Single by Mickey 3D

from the album Tu vas pas mourir de rire
- B-side: "Chanson de rien du tout"
- Released: March 2003
- Genre: Pop rock
- Length: 3:45
- Label: Virgin, EMI Music
- Songwriter(s): Mickaël Furnon Najah El Mahmoud Aurelien Joanin

Mickey 3D singles chronology
| "Ma grand-mère" (2003) | "Respire" (2003) | "Yalil (La fin des haricots)" (2003) |

= Respire (song) =

"Respire" is one of Mickey 3D's most popular songs. Released in March 2003, it met success in France, Belgium and Switzerland. Like many French rock songs the topic is about a controversial and realistic subject, in this case, the environment and its destruction.

==Lyrics and music==
The text of the song addresses a "kid" to alert him about the state of the world that adults will leave to him. The first part of the song deals with the story of humans' arrival on Earth and their disturbance of the whole balance of nature. The second part imagines the future of people if they continue to do so (referring to the disappearance of natural resources, animals and even genetic modification because of pollution) and how the "kid" will try to explain to his grandchildren why he did nothing to prevent it. The third part speaks about the state of slavery, misery, and shame of the human species as well as the unpredictability of its future.

==Music video==
The music video was produced as an animated feature, co-directed by Jerôme Combe, Stéphane Hamache and André Bessy. It represents a little girl running in what is believed to be nature, before discovering little by little it is actually a synthetic nature, reconstituted in a studio.

==Awards and chart performances==
In France, "Respire" won two Victoires de la musique in 2004 : one for the best song of the year, the other for the best music video. It was charted for 25 weeks on the French singles chart. After a beginning at #26 on March 29, 2003, it climbed to #12, its peak position, that it reached again in its ninth week. It remained for six weeks in the top 20 and 15 weeks in the top 50, and was eventually certified Silver disc by the SNEP.

In Belgium (Wallonia), the single went to #35 on April 5, 2003, and climbed until reaching #6 in its fifth week. Thereafter, it almost kept on dropping on the chart and totalled eight weeks in the top ten and 18 weeks on the chart (top 40).

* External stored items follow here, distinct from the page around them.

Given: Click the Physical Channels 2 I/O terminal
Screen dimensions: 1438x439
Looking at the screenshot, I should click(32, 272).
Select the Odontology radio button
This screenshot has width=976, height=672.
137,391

In Switzerland, "Respire" featured on the chart for 16 weeks (from April 13 to July 27), 11 of them in the top 50, with a peak at #10 on May 18.

==Track listings==
- CD single
1. "Respire" — 3:45
2. "Chanson de rien du tout" — 2:49
3. "Respire" (club 80) — 3:45
4. "Respire" (music video) — 3:45

==Charts and sales==

===Weekly charts===

| Chart (2003) | Peak position |
|---|---|
| Belgian (Wallonia) Singles Chart | 6 |
| French SNEP Singles Chart | 12 |
| Swiss Singles Chart | 10 |

===Year-end charts===

| Chart (2003) | Position |
|---|---|
| Belgian (Wallonia) Singles Chart | 26 |
| French Airplay Chart | 35 |
| French TV Music Videos Chart | 32 |
| French Singles Chart | 56 |
| Swiss Singles Chart | 95 |

===Certifications and sales===

Certifications for "Respire "
| Region | Certification | Certified units/sales |
| France (SNEP) | Silver | 125,000^{*} |
^{*} Sales figures based on certification alone.